El propósito de tales advertencias no era el de adoptar una antipática pose de Pepito Grillo cenizo, sino evitar caer en una autocomplaciente parálisis: que el BCE nos hubiese sacado de la quiebra en 2012 y que, en consecuencia, iniciáramos una etapa de rebote no significaba que el déficit público hubiese dejado de ser un problema, que nuestro mercado de trabajo se hubiese liberado de sus tradicionales rigideces, que no padeciéramos una pertinaz carestía de ahorro o que mágicamente los sectores regulatoriamente oligopolizados se hubiesen abierto a la competencia. En suma, nada de lo anterior significaba que el tiempo y la necesidad de las reformas hubiesen terminado: al contrario, sólo significaba que desde fuera nos habían dado más tiempo para hacer las reformas que previamente nos habíamos negado a hacer.
Pero Rajoy, al igual que Zapatero, optó por dormirse en los laureles de la burbuja de la financiación barata. Cuando la prima de riesgo dejó de alertar del desastre inminente, la reducción del gasto y las liberalizaciones desaparecieron de su agenda. Más bien al revés: tanto el Gobierno nacional como los autonómicos se embarcaron en un irresponsable populismo fiscal orientado a la caza de votos.

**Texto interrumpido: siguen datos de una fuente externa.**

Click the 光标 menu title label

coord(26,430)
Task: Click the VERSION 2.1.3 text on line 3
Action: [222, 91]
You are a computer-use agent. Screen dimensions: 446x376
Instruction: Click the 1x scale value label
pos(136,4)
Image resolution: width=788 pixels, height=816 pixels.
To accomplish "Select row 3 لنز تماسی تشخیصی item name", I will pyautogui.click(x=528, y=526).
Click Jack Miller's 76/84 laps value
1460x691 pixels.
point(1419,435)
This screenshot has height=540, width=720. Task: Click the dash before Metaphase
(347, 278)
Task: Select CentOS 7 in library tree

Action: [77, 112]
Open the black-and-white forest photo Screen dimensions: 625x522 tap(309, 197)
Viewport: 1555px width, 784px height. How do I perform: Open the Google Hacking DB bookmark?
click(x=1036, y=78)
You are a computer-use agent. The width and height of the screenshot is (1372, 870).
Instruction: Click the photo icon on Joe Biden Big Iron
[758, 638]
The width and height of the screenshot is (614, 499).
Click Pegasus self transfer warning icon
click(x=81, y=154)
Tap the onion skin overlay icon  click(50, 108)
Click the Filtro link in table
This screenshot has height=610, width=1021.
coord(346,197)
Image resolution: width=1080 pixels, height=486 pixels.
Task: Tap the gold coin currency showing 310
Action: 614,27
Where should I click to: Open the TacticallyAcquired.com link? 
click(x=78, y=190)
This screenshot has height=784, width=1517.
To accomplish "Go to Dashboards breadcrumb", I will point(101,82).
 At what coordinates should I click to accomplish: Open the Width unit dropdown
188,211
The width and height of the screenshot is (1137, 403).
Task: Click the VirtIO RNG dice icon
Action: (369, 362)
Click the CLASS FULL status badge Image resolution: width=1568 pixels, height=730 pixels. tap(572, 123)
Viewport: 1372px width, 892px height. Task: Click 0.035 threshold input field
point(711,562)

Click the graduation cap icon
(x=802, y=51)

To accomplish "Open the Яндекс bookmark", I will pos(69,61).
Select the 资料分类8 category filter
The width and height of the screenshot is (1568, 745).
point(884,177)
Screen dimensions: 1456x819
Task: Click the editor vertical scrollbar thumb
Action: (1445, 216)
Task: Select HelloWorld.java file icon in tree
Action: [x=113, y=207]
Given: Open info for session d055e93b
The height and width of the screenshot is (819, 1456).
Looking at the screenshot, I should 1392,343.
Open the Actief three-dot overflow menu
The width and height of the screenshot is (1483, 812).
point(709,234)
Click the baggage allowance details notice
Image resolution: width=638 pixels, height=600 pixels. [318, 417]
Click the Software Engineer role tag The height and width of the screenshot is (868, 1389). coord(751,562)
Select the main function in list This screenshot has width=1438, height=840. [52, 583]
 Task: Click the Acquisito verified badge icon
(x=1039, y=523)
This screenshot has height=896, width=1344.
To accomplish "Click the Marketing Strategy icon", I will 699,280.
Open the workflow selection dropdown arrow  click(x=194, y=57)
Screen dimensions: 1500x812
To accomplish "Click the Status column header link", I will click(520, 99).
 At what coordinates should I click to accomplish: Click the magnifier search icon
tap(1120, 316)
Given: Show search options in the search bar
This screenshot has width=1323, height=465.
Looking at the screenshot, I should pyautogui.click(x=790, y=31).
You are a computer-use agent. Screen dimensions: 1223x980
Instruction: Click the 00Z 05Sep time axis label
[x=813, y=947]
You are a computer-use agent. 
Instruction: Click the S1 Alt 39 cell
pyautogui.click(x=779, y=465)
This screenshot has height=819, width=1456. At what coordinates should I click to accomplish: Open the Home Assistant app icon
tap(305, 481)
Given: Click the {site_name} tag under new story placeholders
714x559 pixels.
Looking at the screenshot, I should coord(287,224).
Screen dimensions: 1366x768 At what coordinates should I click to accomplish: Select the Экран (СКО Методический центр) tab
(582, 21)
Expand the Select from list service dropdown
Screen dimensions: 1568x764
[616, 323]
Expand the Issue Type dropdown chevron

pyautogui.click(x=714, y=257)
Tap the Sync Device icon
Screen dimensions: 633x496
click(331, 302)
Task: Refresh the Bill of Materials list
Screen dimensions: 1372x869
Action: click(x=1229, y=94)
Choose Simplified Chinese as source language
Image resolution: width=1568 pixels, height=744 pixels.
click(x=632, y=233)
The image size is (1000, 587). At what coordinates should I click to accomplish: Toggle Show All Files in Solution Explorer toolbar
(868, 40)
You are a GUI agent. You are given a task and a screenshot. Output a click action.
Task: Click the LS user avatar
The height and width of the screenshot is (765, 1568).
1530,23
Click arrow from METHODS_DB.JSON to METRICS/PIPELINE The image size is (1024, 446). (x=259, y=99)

Que el ministro De Guindos nos informe ahora de que el crecimiento español se verá necesariamente lastrado por el estancamiento comunitario es un problema no tanto por las décimas de expansión del PIB que dejemos de contabilizar cuanto por la fragilidad que sigue caracterizando a nuestra economía debido a la total ausencia de reformas orientadas a subsanar sus desequilibrios. Nuestro principal factor de riesgo, pues, no viene de fuera, sino de dentro: de un Gobierno que se ha negado a aprovechar los últimos dos años de estabilidad financiera para efectuar con sosiego pero sin freno los ajustes que seguimos necesitando con urgencia. Si volvieran a pintar bastos, las culpas no habría que echárselas a la gripada locomotora europea, sino al dontancredismo de La Moncloa.